Top of Data excerpts

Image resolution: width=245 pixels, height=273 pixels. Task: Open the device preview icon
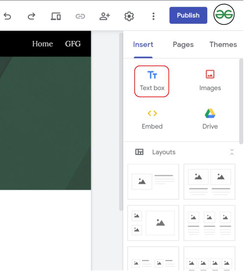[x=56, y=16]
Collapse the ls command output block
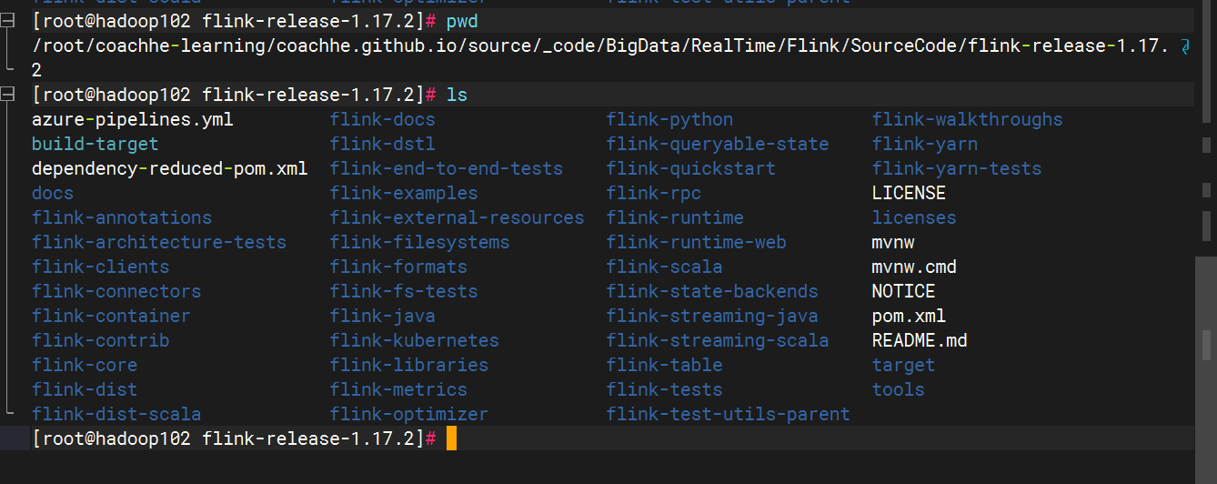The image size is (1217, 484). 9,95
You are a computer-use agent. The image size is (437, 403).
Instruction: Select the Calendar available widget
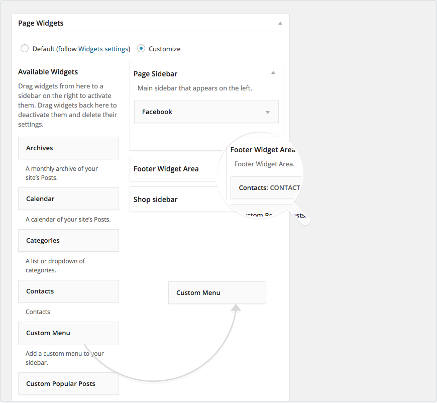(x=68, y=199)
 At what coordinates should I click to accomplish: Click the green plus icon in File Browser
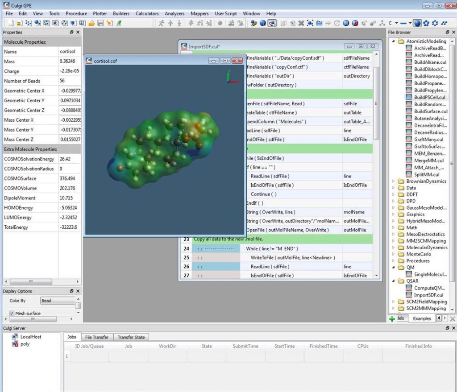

Bottom of Data excerpts
Top of Data excerpts

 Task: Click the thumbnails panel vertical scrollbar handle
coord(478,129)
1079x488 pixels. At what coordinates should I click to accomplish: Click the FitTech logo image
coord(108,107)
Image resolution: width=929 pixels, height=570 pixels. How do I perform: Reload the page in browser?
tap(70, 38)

Bottom of Data excerpts
Top of Data excerpts

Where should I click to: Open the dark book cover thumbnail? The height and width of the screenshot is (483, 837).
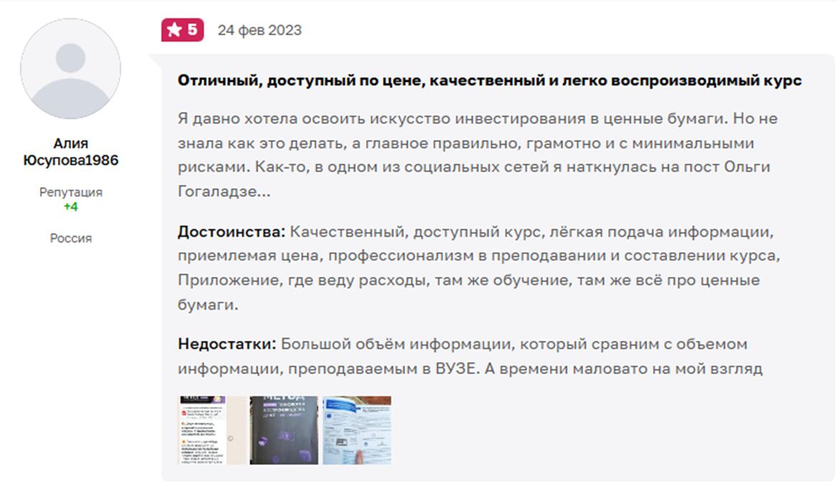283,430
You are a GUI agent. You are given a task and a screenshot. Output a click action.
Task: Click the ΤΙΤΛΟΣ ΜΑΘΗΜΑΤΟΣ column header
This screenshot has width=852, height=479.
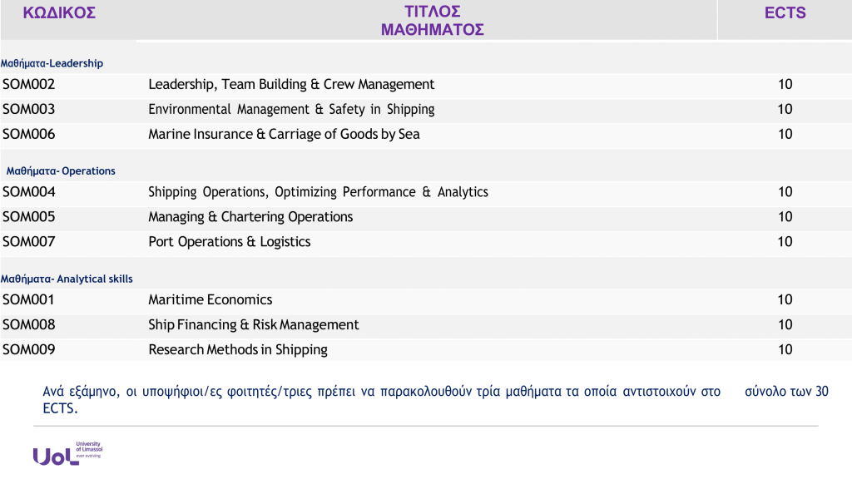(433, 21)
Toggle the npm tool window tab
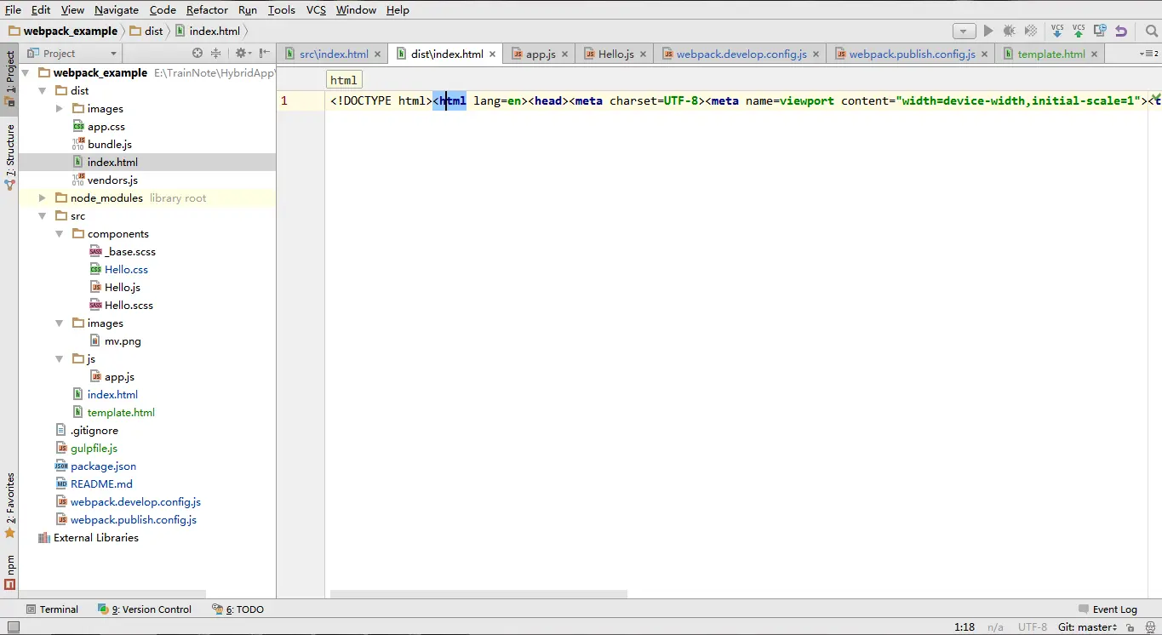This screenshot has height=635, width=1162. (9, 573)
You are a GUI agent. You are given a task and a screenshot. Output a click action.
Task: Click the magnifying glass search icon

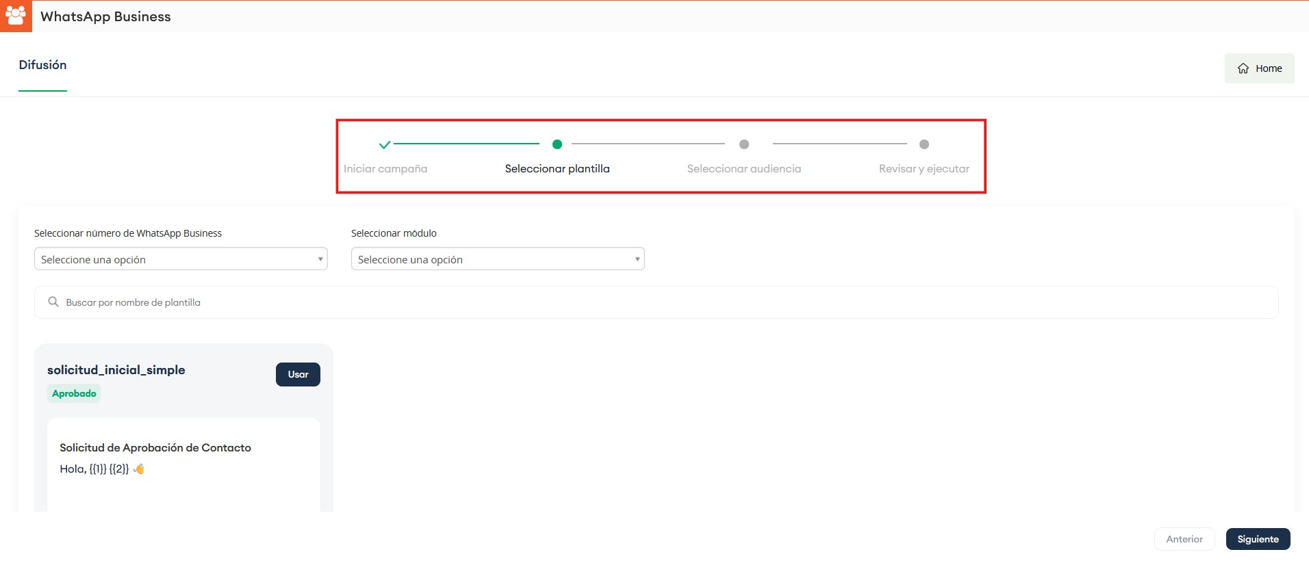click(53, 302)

Bottom of Data excerpts

> **How to complete this task**
Of all the material above, only the lines from the one that has "Collapse the ls command output block" down to the one that has "in File Browser" are to be written out, exactly and with both ends included. Pictures are skipped.

> **Your solution**
Collapse the ls command output block
The image size is (1217, 484). 9,95
You are a computer-use agent. The image size is (437, 403).
Instruction: Select the Calendar available widget
(x=68, y=199)
 At what coordinates should I click to accomplish: Click the green plus icon in File Browser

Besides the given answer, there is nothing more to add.